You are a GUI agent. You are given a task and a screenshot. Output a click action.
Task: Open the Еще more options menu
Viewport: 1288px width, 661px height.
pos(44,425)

= = = = =

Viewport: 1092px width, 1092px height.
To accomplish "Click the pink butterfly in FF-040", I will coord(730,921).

= = = = =

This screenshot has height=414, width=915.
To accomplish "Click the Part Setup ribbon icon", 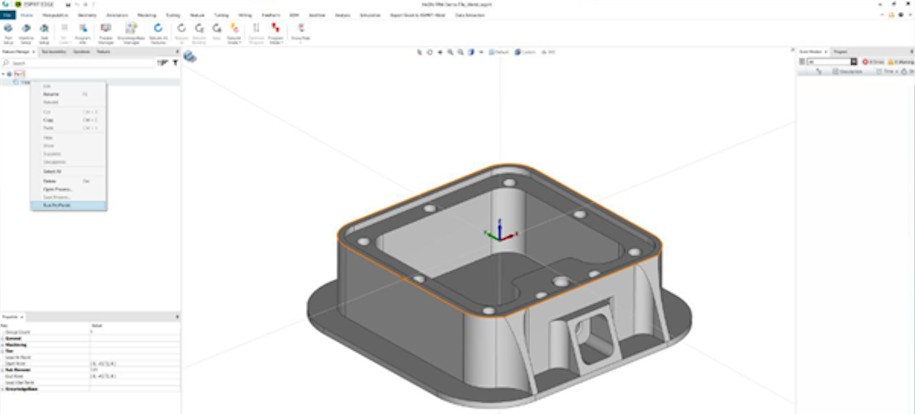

= = = = =

> **WORK ITEM**:
Which lines in the records above contain the string "screenshot"? Copy each one.

> **SOLUTION FOR THIS EXERCISE**:
You are a GUI agent. You are given a task and a screenshot. Output a click action.
This screenshot has height=414, width=915.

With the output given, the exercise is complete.